For dessert, again, I was looking for familiar things. Something I gave my kid when she was little was a dish of strawberries and oranges in orange juice. The juice is acidic, and I added a little honey to the juice, which made it sweet. I thought it would be great for Hyatt if we put this in a chilled orange cup that had been scooped out so you know this came from a tree at one time. It’s very important to me that we think about what the whole fruit looks like.

HOTELS: You’ll have to adjust the menu seasonally, of course.

Waters: Oh yes. I always will keep it simple. There will always be a salad and fruit, because I think it’s a beautiful way to eat. Children’s menus are always heavy with desserts and food they think children would like, and I don’t want to try to fool them into eating something that’s good for them. I want them to fall for it.

HOTELS: What are your expectations about how you and Hyatt will be able to work together on the sourcing and distribution challenges that come with an all-organic menu done at this scale?

Waters: I think we’re going to get a lot of help from friends. I’ve already talked to people in the industry, and they want to share their sources, and I think that’s a beautiful thing. We need to collaborate, and Hyatt must be really serious about a willingness to pay more for the food, which will inevitably be more costly because you want to pay the people who are taking care of the land — I think that’s part of this whole philosophy we’re trying to express.

I know Hyatt will also admit when they can’t do it. At that point, maybe we have to rethink how many hotels can do it right. But I’m very optimistic at this point because of the sourcing list and because of the people I know around the country who can validate the sourcing.

HOTELS: What are your thoughts about the broader For Kids, By Kids offerings Hyatt has introduced?

Waters: I think it’s great to have kids involved with this. That’s all part of edible education. They need to taste and discern for themselves. If kids grow and cook food, they all want to eat it, and they come to the most radical things like kale in a very short period of time. It has to do with taste — garlic and olive oil and just real ingredients. The presence of fruits and vegetables is a beautiful thing. I think we deprive children by not offering that possibility.

HOTELS: What other predictions do you have for the direction of kids’ menus overall going forward, and how would you like to see hotel companies adapt?

Waters: I hope both adults’ and children’s menus will change in terms of portion size, number one.
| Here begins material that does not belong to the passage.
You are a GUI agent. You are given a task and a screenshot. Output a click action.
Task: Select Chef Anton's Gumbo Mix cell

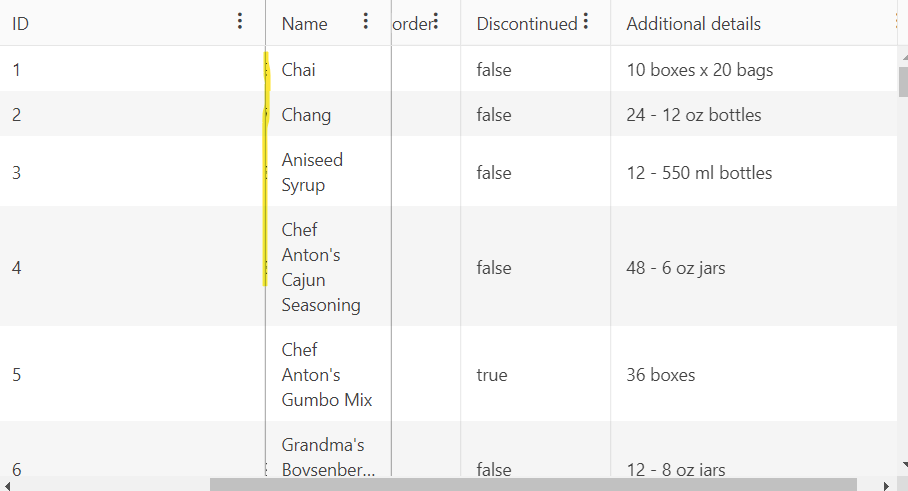[x=328, y=374]
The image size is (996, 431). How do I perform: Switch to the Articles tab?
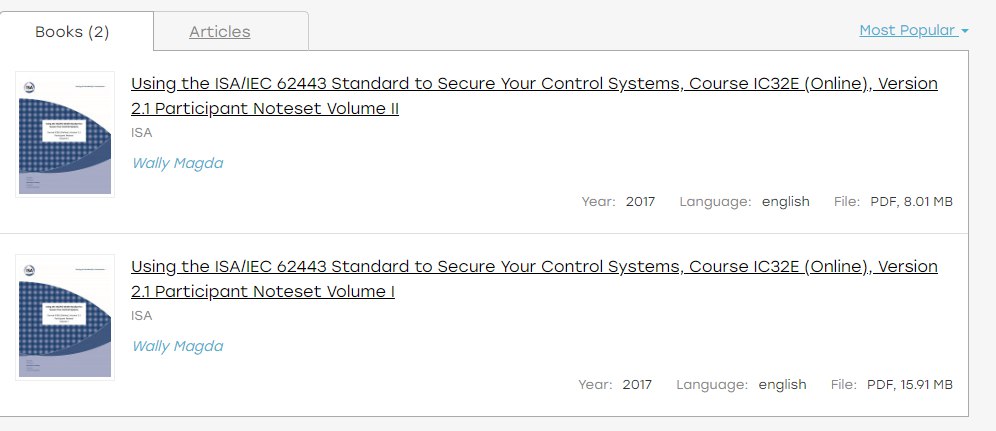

We thought about that very carefully [with the new menu for Hyatt], and we’re going to keep an eye on what the kids eat and what they don’t eat. It’s very important that you don’t have just a giant pile of French fries — you have tomatoes there, and a balance.

I think it’s important to have certain ingredients that are absolutely pure. Grass-fed beef is number one. If there were one thing that could change the eating habits of America and the environment, it would be grass-fed beef. Eggs also are very important. We need to change the beef and chicken industry.

HOTELS: What is your assessment of Hyatt’s Food. Thoughtfully Sourced. Carefully Served initiative?

Waters: I think everything should be sourced sustainably. It takes a very big buyer to change those habits — a buyer willing to pay the real price of food. That’s my hope for public education — that we will decide very soon that we need to feed our children real food.

HOTELS: What are your plans for the future of your partnership with Hyatt? Do you have more projects in the works?

Waters: I hope so. I hope we can find a way to collaborate, because they have a lot of hotels and a certain amount of influence on the hotel industry as well as other people. I’d like to get to the point where adults are eating the children’s menu — that idea that we’re all eating the same menu and we’re not having to cook specially for children.